## EXERCISE DETAILS
Copy every line from the one that holds "Given: Select the" to the end of the records below, exactly and with nothing else, but without any pictures.

## LISTED RECORDS
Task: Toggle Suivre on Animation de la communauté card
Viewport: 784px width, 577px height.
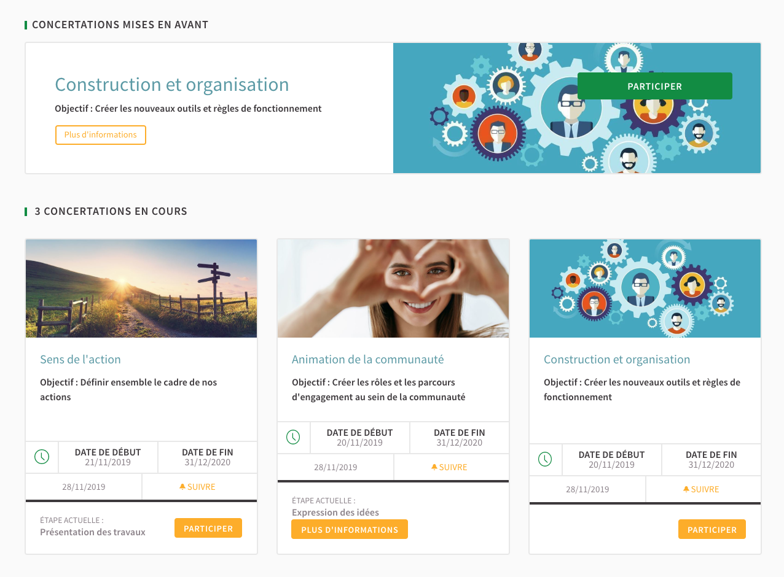Action: tap(449, 467)
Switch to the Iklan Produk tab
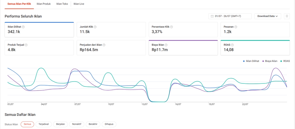 tap(44, 4)

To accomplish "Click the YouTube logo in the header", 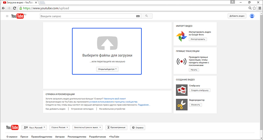I will (x=18, y=16).
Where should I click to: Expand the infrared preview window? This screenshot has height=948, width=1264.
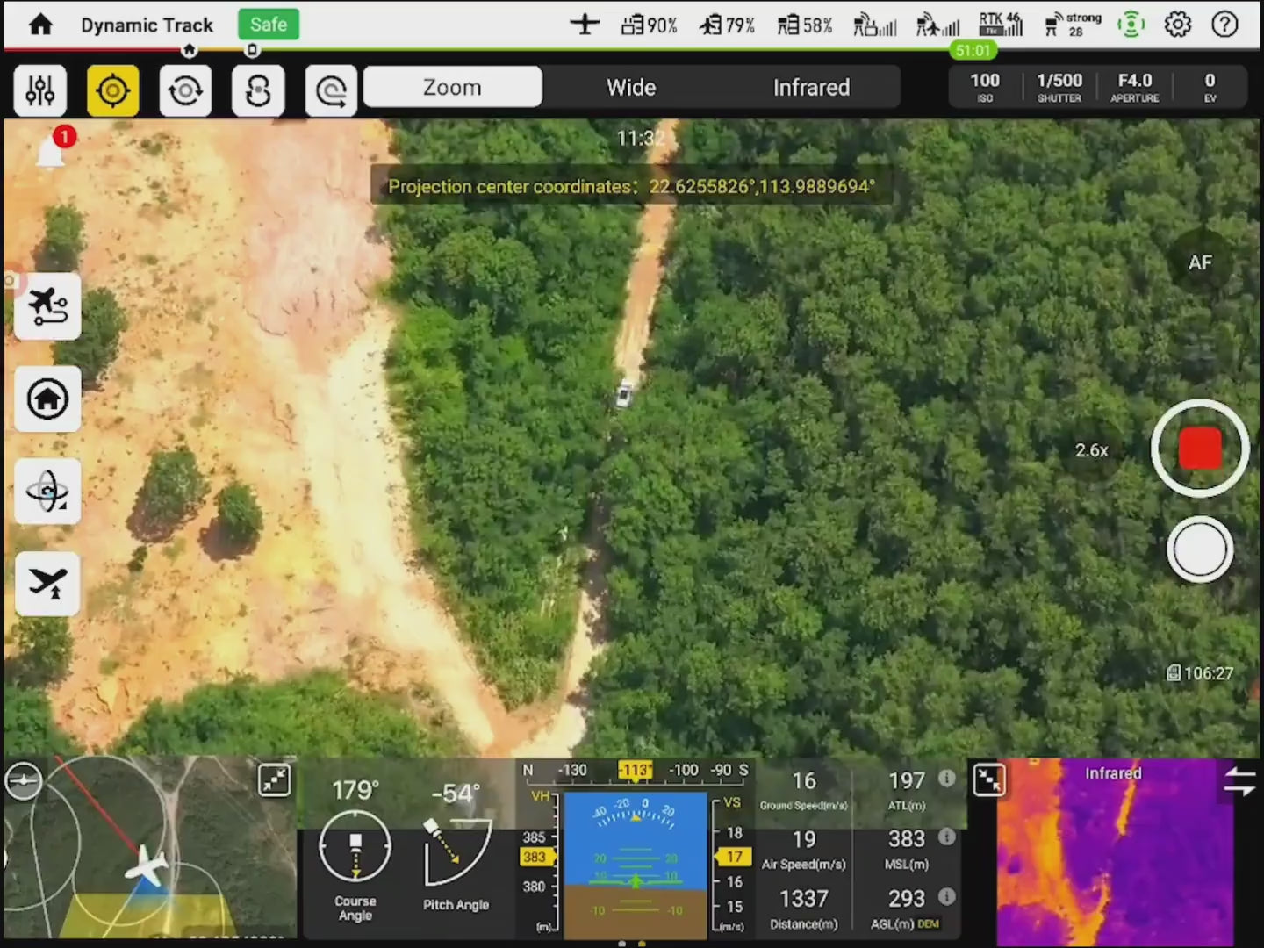pyautogui.click(x=989, y=779)
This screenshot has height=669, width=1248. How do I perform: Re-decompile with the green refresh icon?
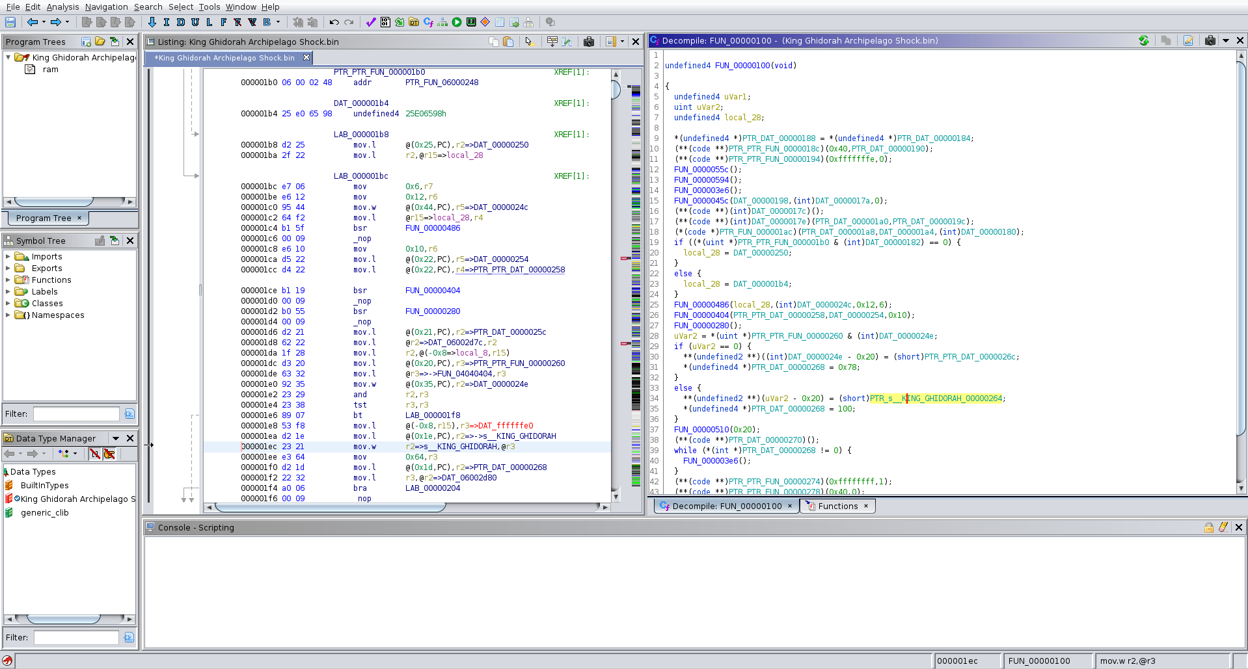1143,40
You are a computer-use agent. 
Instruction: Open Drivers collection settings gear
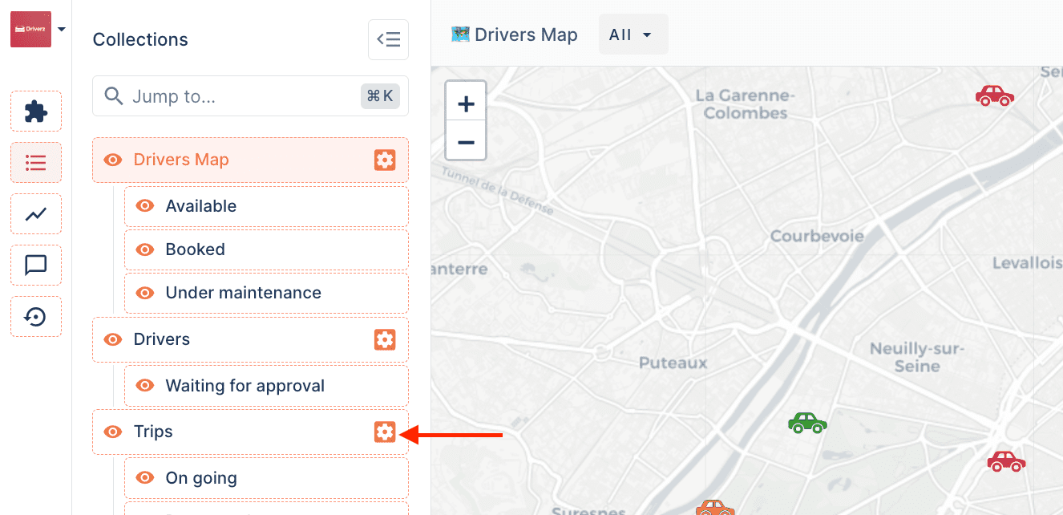[385, 340]
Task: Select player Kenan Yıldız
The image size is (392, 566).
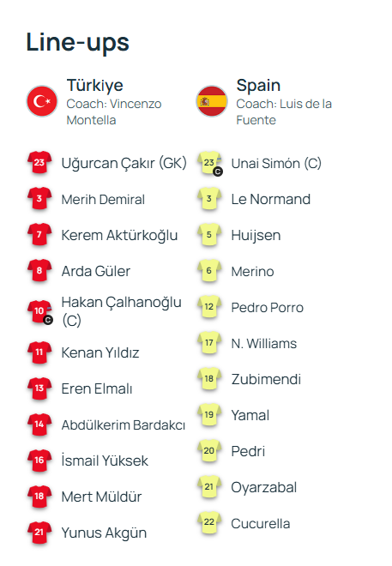Action: click(x=100, y=352)
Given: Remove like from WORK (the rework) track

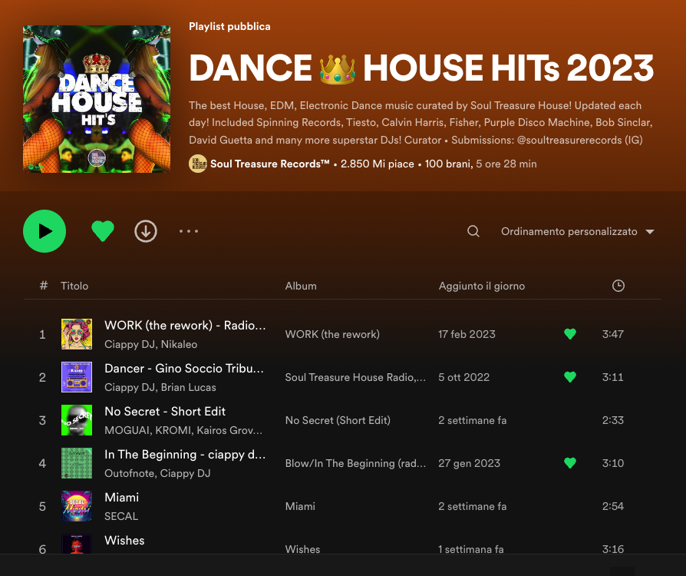Looking at the screenshot, I should point(569,334).
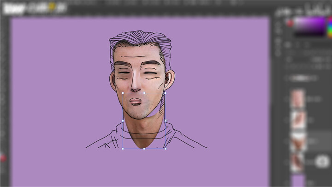Click the middle-left transform handle
Image resolution: width=332 pixels, height=187 pixels.
pyautogui.click(x=123, y=121)
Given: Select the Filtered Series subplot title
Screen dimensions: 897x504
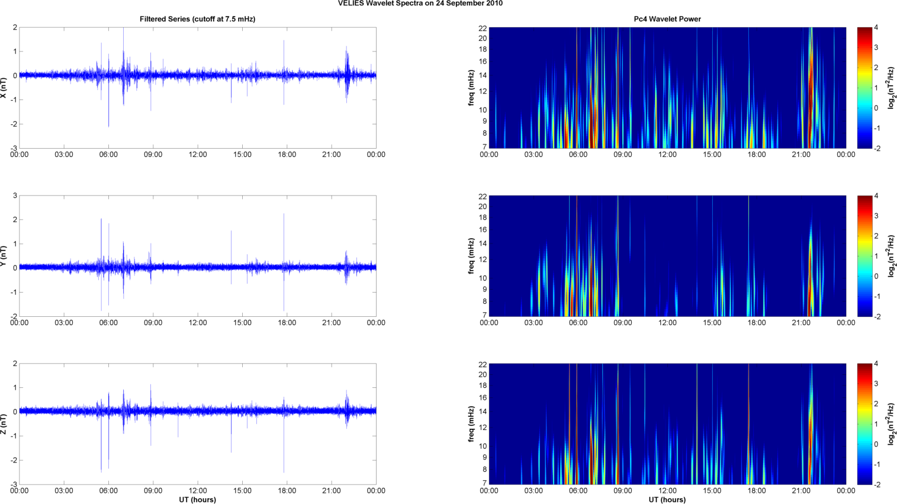Looking at the screenshot, I should click(197, 19).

## EXERCISE ANSWER
Given: Select the Filtered Series subplot title
Screen dimensions: 897x504
Looking at the screenshot, I should click(197, 19).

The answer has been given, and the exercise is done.